__WHAT TO PRODUCE__. Word-for-word repetition of the records below is needed, but only from the line holding "Click the Back arrow toolbar icon" through the final line, with pictures excluded.

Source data
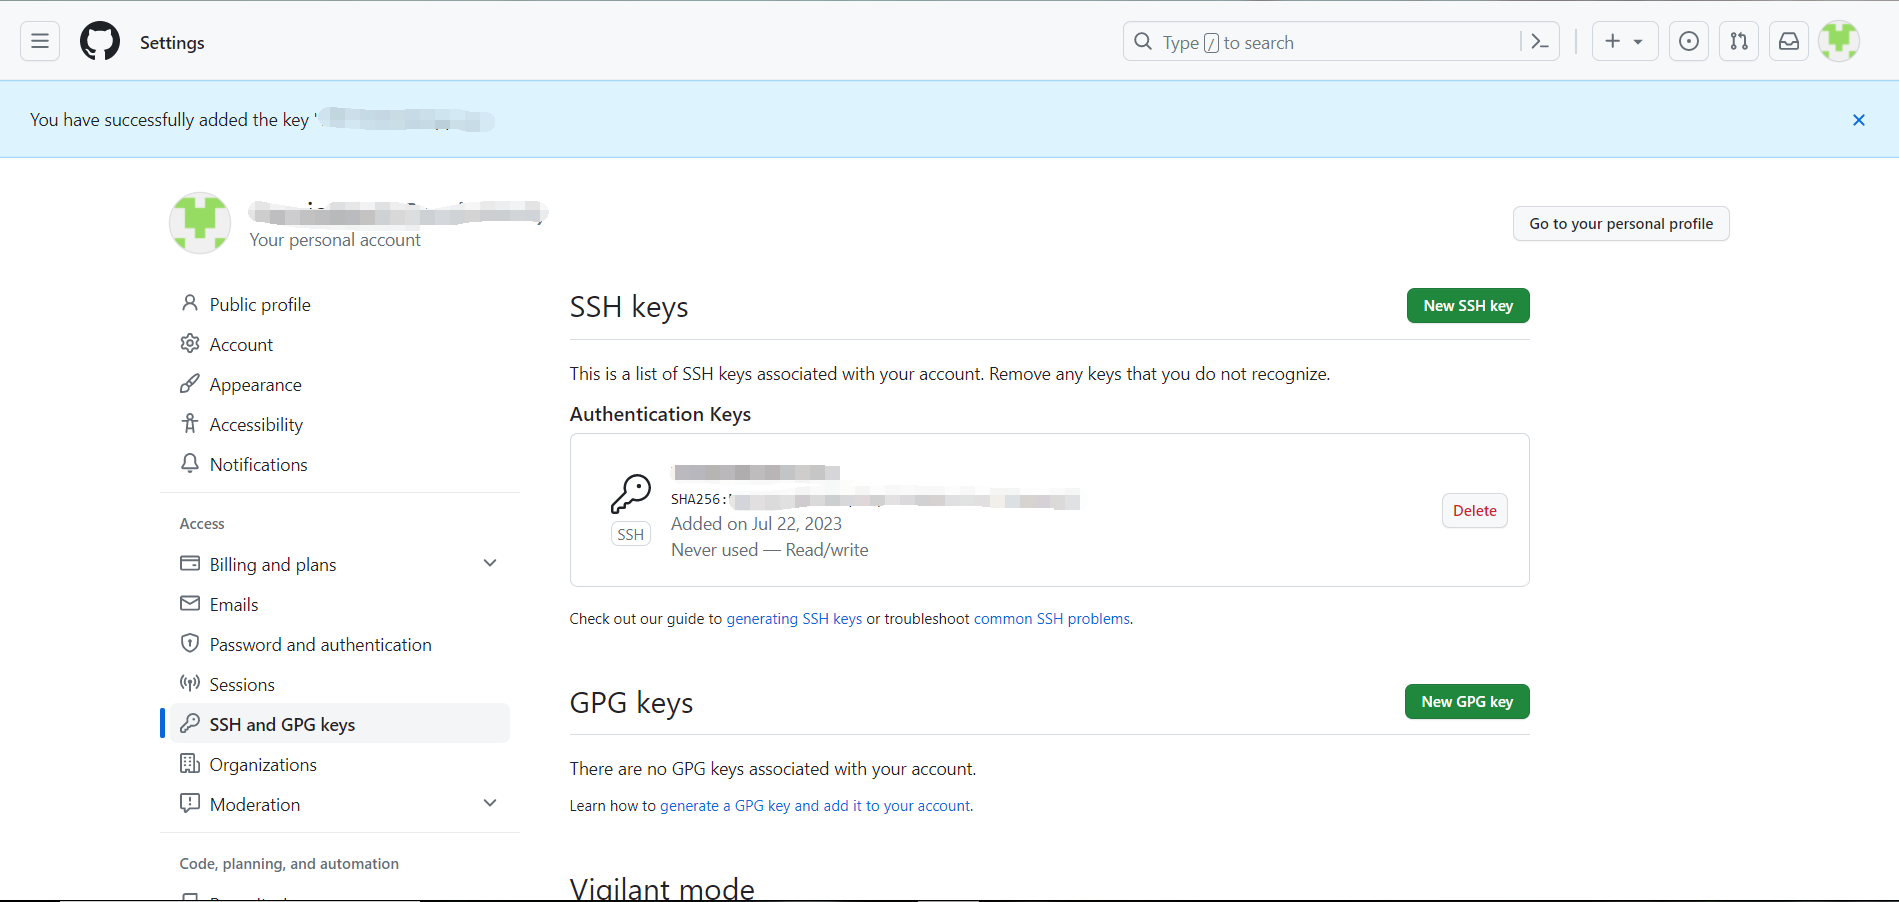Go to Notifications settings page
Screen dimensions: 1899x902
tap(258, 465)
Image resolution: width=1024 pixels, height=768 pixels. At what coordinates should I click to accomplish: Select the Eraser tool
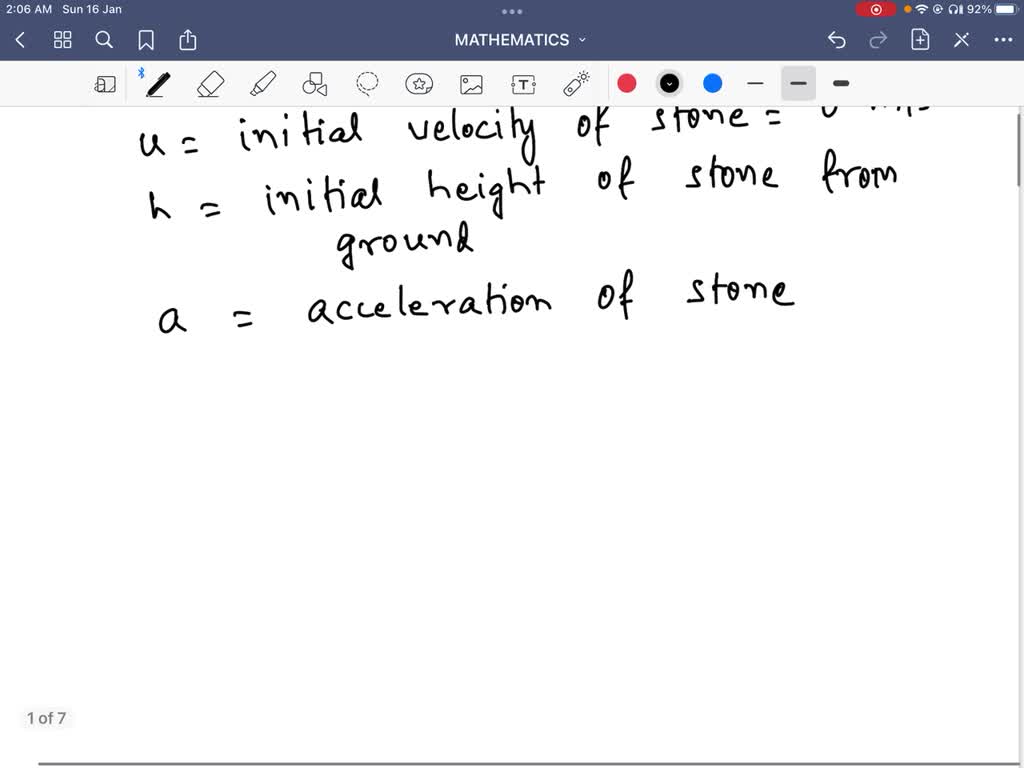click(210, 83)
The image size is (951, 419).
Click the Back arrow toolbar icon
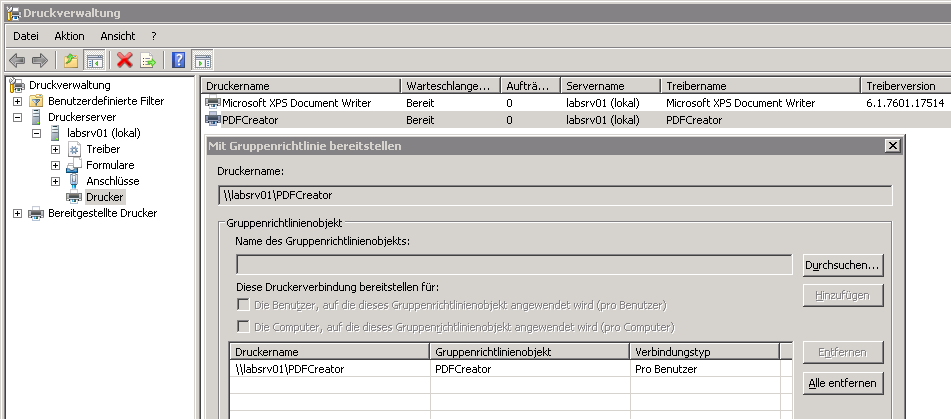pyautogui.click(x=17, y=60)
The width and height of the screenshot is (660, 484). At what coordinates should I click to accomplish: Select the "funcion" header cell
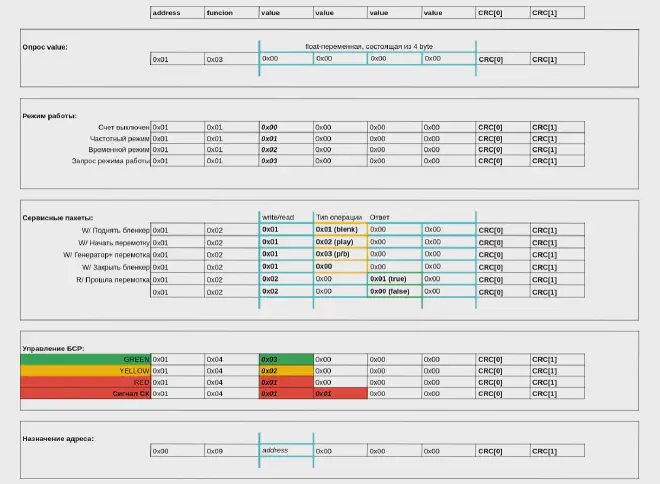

__TASK SOLUTION__.
Click the Back arrow toolbar icon
pyautogui.click(x=17, y=60)
The width and height of the screenshot is (660, 484). At what coordinates should I click to accomplish: Select the "funcion" header cell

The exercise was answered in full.